**SELECTION**
━━━━━━━━━━━━━━━━
Saturday, March 6, 2010

Sustainable water use - how much does fixing the dripping faucet matter?

While there is much focus on energy usage as a key issue in sustainable development, water usage is also a very important issue.

The USGS has an interesting summary of water usage in the United States for 2000.
One huge take-away is summarized in this figure from the report: A breakdown of total (fresh + salt) water usage.
 
  • 34% of water is used for agriculture
  • 48% of water is used for power generation
  • 11% of water is for domestic use
  • 5% of water is for industrial use
Reworking these numbers to show only fresh water usage:
  • 40% is for agriculture
  • 39% is for power generation
  • 13% is for domestic use
  • 5% is for industrial use
 So if all domestic and industrial buildings were to obtain the highest level of LEED v3.0 credit for water efficiency (WEp1 and WEc3 (40% reduction in total water usage for 4 points)), that would mean:
  • 8% is for domestic use
  • 3% is for industrial use
A total drop of ~7% vs the 79% combined agriculture and power generation usage.
━━━━━━━━━━━━━━━━
**CHALLENGE A**
Summarize the post on sustainable water use in two sentences.
**CHALLENGE B**
Count the lines in the listing that contain the string "width", treating case as significant, and give only the number.
The text and the listing below it come from unrelated sources.
━━━━━━━━━━━━━━━━
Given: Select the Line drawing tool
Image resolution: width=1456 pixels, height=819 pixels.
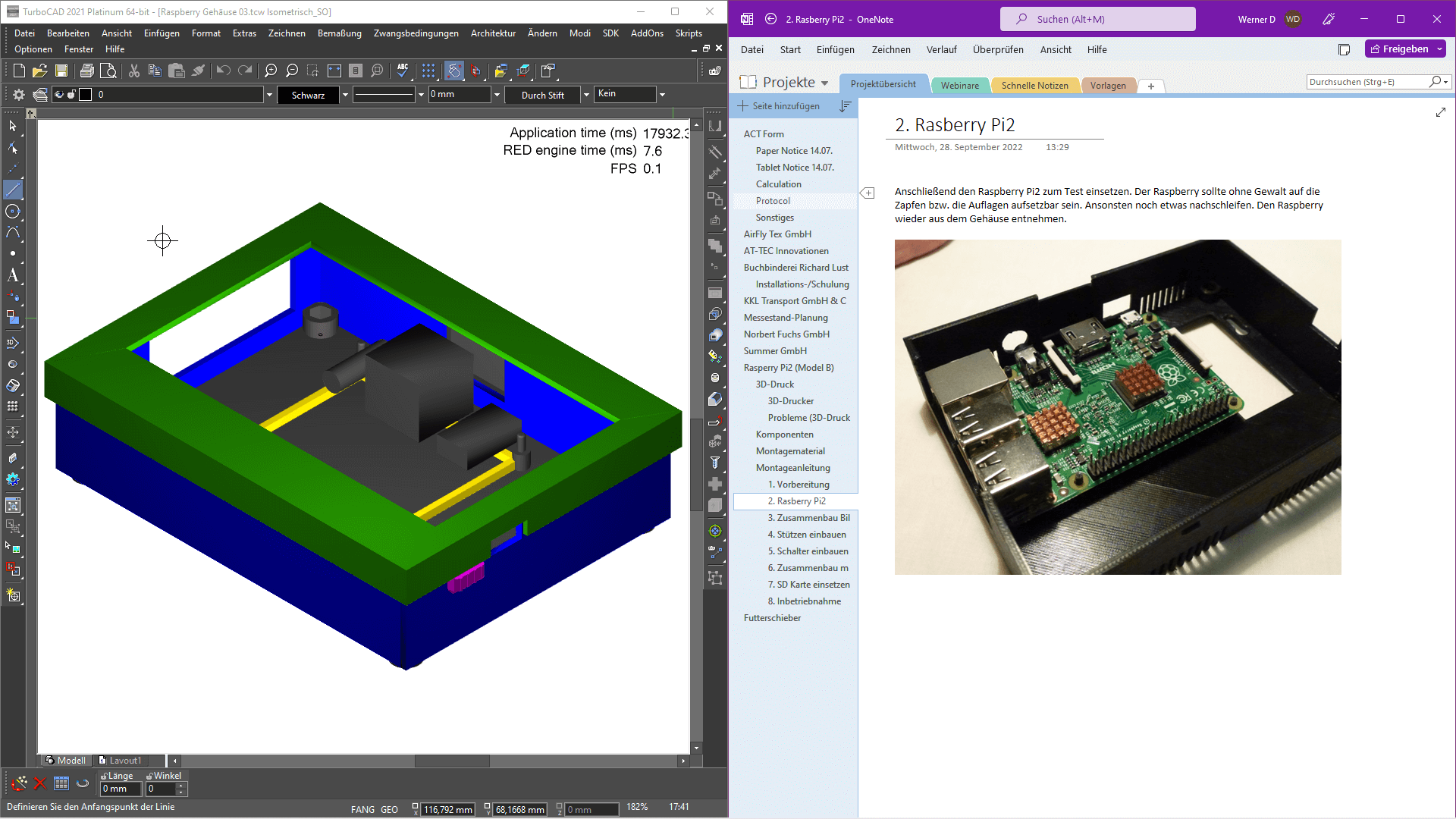Looking at the screenshot, I should coord(13,190).
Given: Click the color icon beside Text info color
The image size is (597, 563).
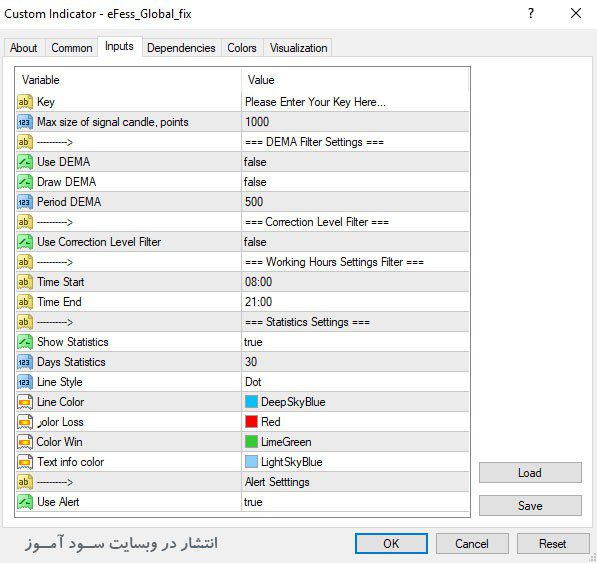Looking at the screenshot, I should (x=24, y=462).
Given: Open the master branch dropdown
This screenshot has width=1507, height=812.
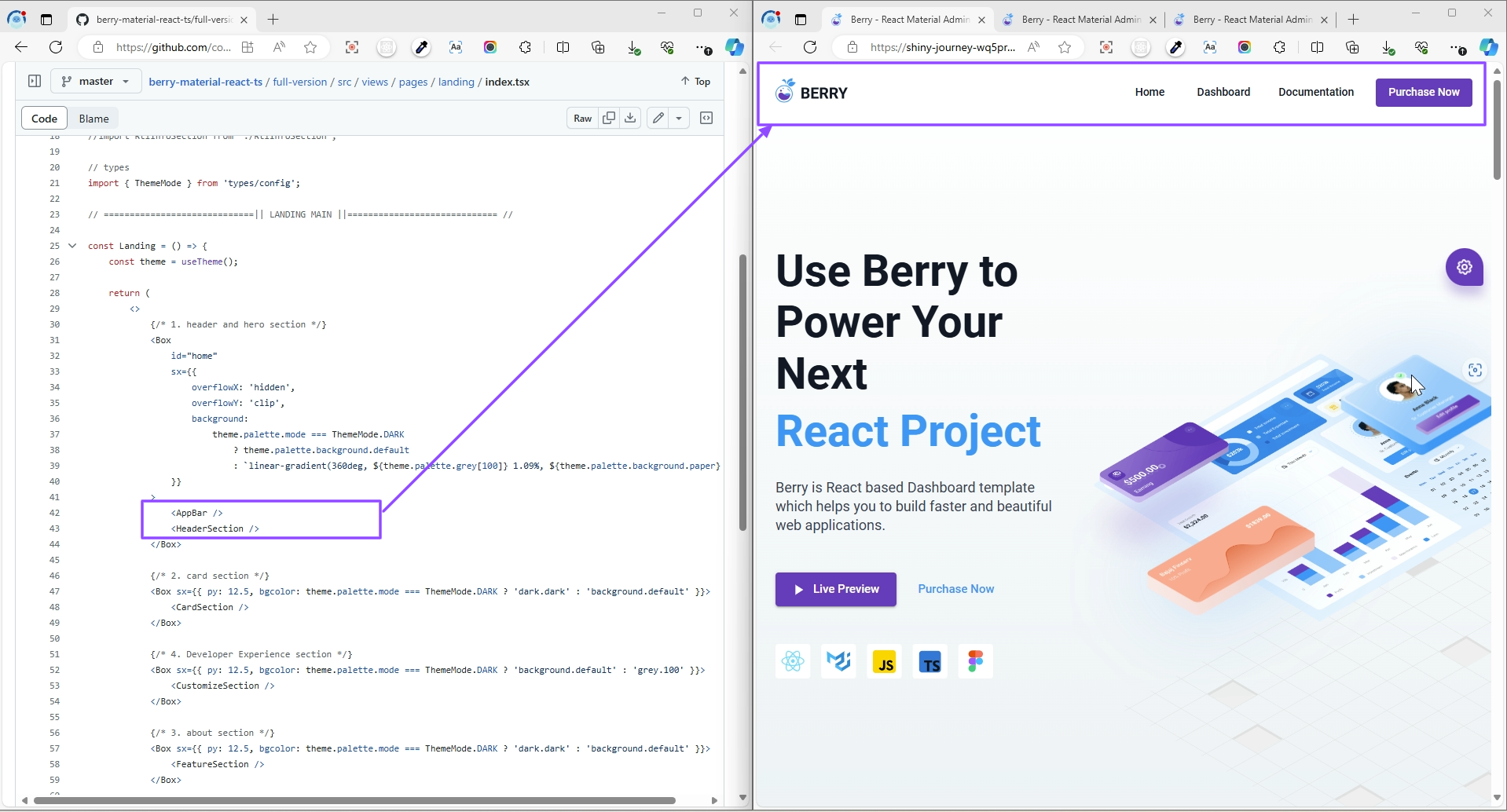Looking at the screenshot, I should point(96,81).
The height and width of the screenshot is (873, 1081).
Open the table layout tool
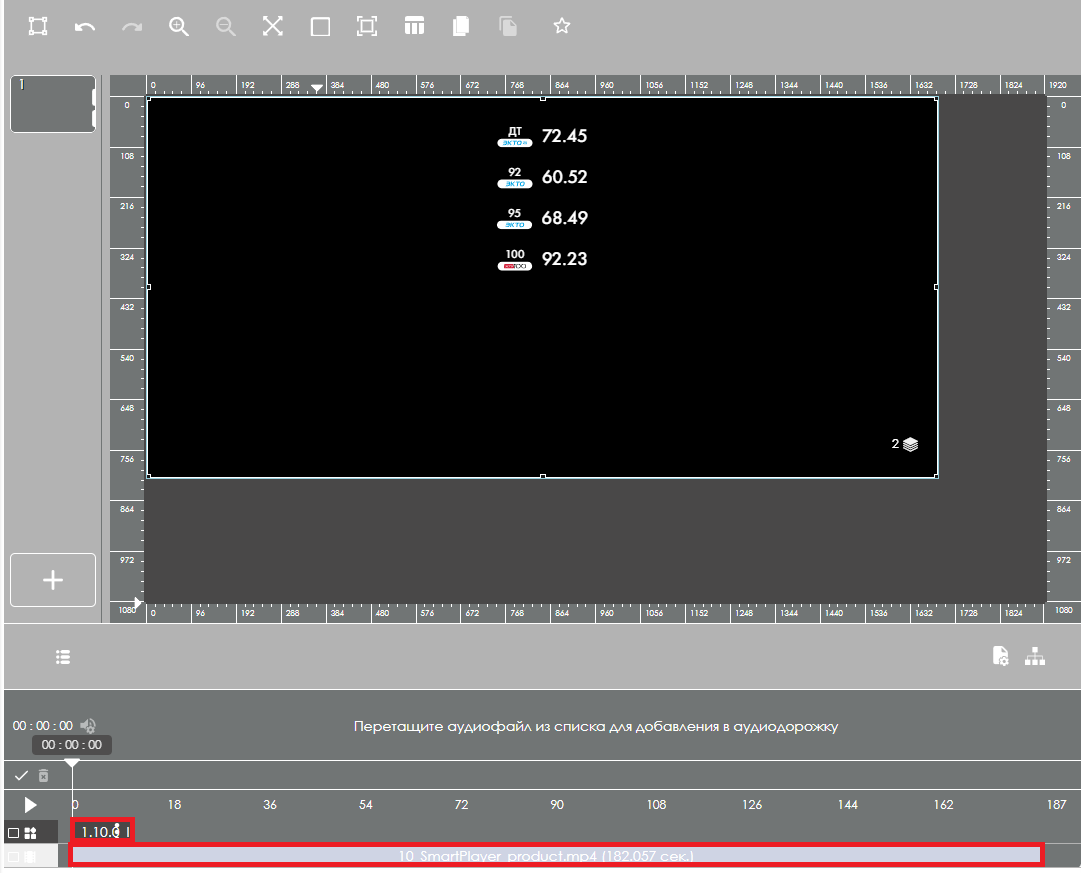coord(414,27)
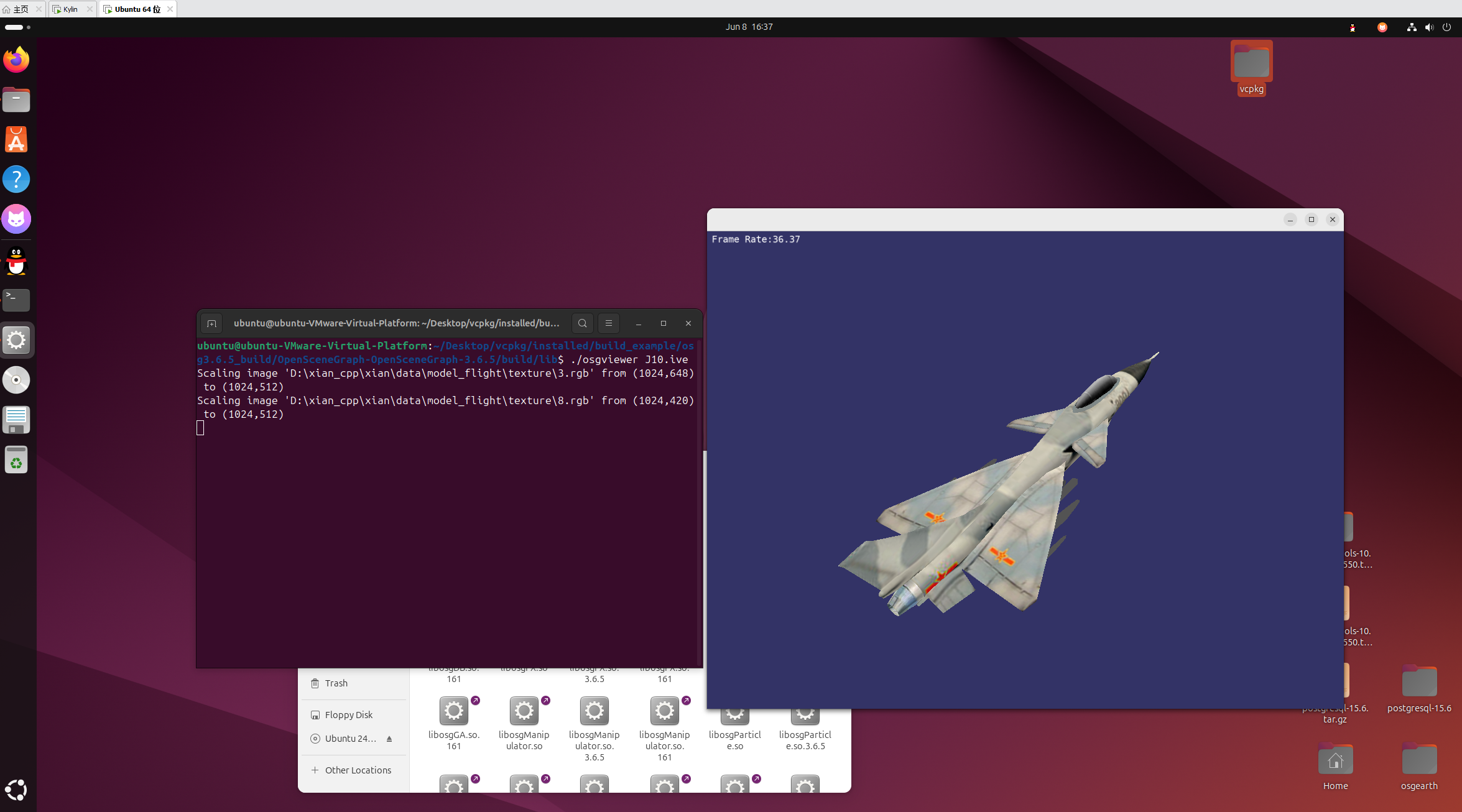Open the system power menu

click(1446, 27)
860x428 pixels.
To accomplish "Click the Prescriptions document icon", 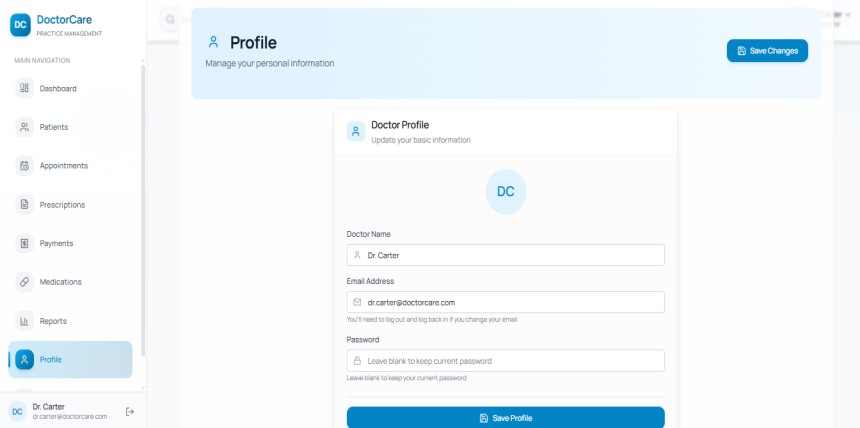I will point(25,205).
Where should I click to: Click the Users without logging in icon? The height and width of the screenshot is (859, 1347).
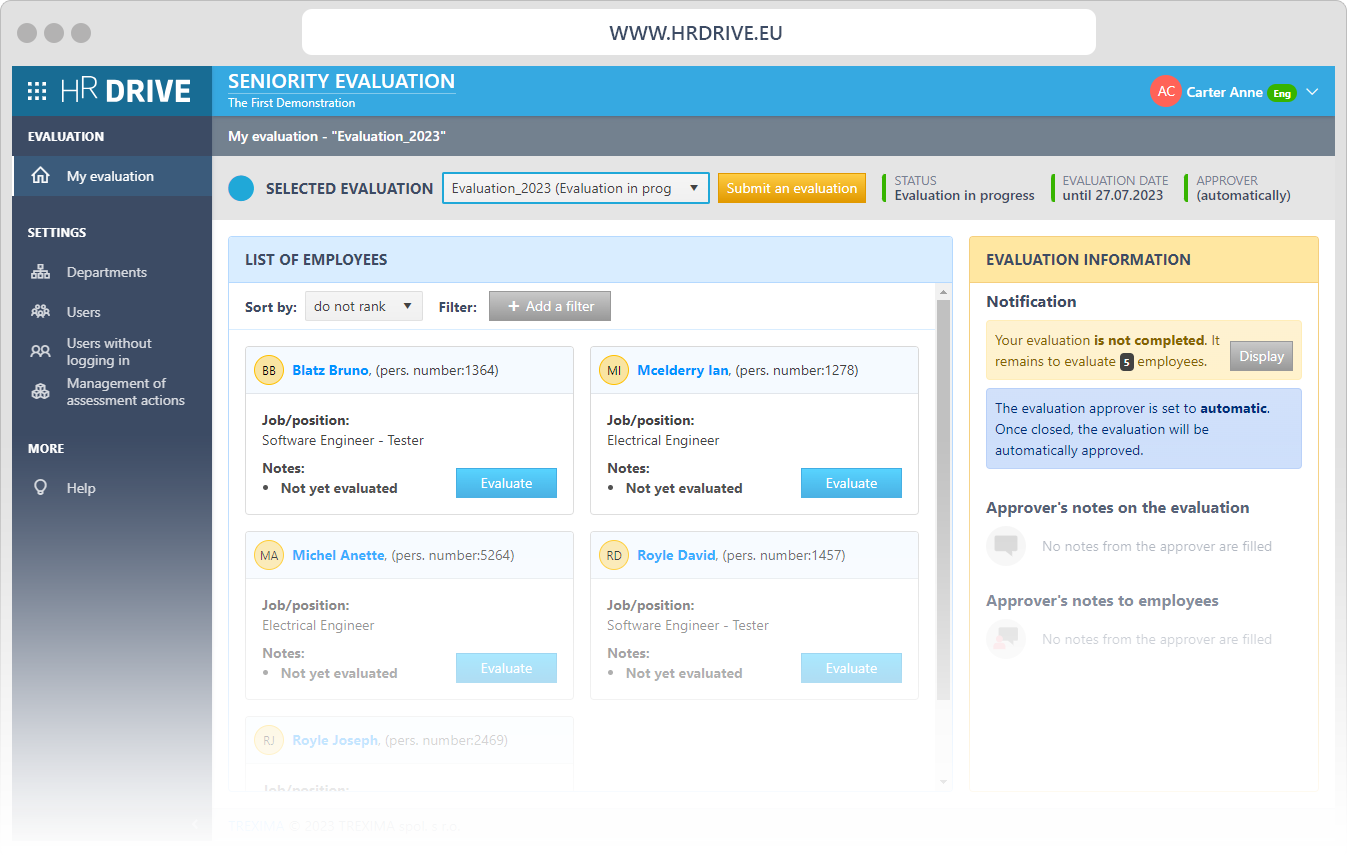(x=40, y=351)
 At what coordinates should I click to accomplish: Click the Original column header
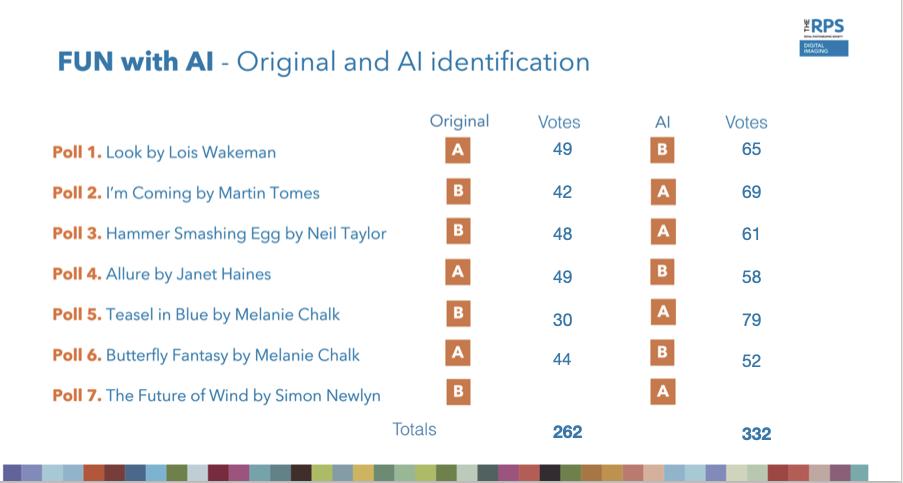pyautogui.click(x=459, y=121)
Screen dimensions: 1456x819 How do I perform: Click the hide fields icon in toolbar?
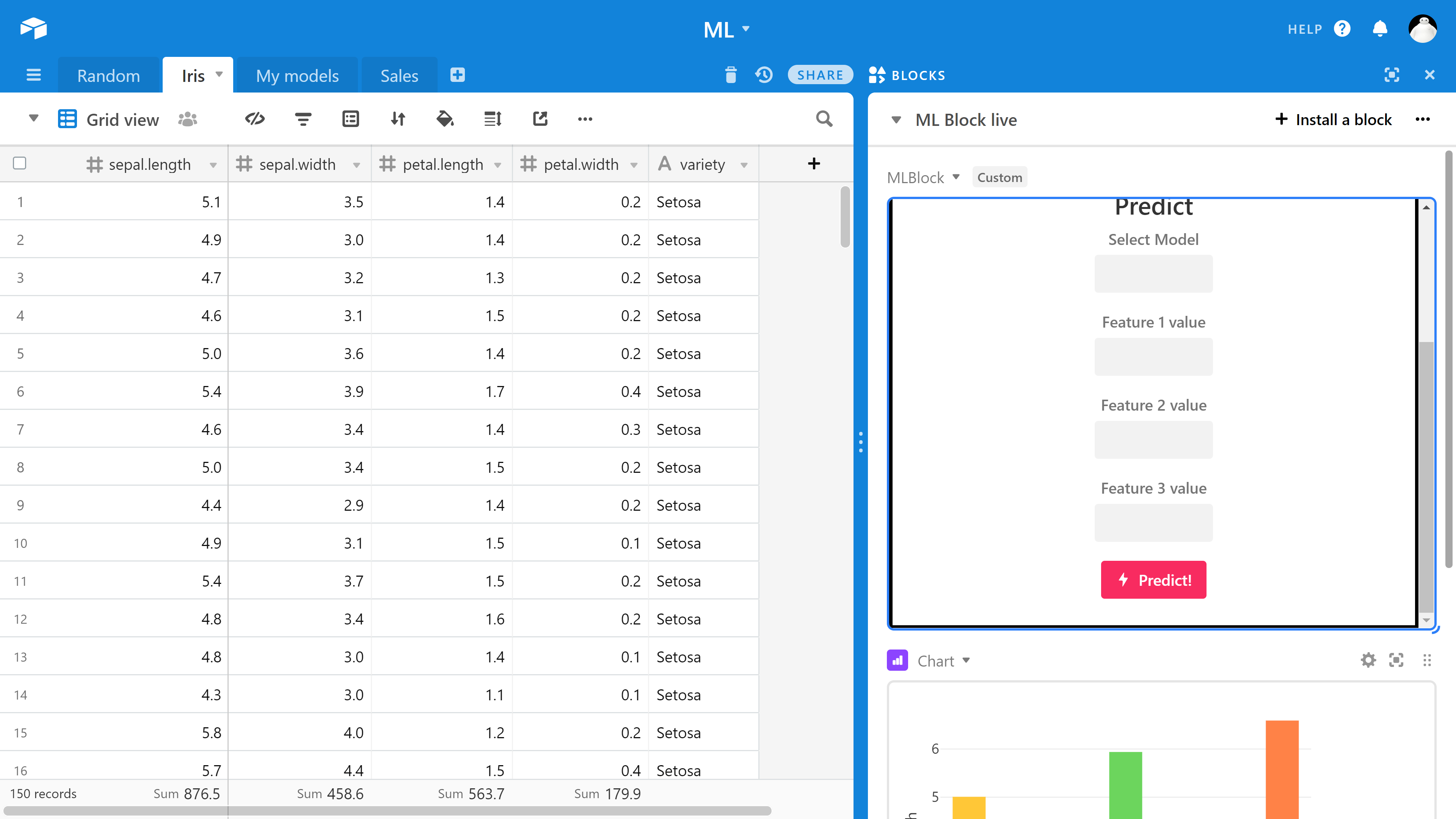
━━━━━━━━━━━━━━━━
**TASK RESPONSE A**
Using a USGS summary of United States water usage for 2000, the post shows that agriculture and power generation together account for 79% of fresh water use, while domestic use is 13% and industrial use is 5%. If all domestic and industrial buildings earned the highest LEED v3.0 water-efficiency credit, a 40% reduction, those shares would fall to 8% and 3%, a total drop of about 7%.

**TASK RESPONSE B**
4